▶ [Dataset extract]:

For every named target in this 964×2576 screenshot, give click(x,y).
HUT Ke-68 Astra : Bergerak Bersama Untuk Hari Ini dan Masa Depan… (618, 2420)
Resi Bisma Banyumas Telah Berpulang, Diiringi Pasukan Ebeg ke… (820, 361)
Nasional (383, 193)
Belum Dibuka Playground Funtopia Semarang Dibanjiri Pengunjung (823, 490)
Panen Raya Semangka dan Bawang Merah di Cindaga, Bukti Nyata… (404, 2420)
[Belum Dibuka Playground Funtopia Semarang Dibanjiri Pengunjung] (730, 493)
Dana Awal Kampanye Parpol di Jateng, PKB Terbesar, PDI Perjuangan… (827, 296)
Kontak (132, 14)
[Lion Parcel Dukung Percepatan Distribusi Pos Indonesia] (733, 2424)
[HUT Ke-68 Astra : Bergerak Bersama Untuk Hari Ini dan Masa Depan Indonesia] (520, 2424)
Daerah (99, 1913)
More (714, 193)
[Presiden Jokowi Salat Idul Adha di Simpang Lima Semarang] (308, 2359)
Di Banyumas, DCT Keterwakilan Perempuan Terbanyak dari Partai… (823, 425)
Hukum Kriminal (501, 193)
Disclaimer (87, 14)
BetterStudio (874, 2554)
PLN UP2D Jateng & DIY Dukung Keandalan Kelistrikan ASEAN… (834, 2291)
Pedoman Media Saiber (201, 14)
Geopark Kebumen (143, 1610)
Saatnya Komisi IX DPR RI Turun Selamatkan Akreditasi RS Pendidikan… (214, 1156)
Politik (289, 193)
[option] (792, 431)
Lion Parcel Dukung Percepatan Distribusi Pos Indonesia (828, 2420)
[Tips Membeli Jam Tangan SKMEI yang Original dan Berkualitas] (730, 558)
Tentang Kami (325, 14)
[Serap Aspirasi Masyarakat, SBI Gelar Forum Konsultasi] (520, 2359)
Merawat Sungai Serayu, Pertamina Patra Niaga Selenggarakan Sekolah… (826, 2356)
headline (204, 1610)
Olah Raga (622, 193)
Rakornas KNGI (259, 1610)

▶ [Your assignment]: Each line of the data that contains "Untuk" belongs in the answer.

▶ [Exercise output]:
HUT Ke-68 Astra : Bergerak Bersama Untuk Hari Ini dan Masa Depan… (618, 2420)
[HUT Ke-68 Astra : Bergerak Bersama Untuk Hari Ini dan Masa Depan Indonesia] (520, 2424)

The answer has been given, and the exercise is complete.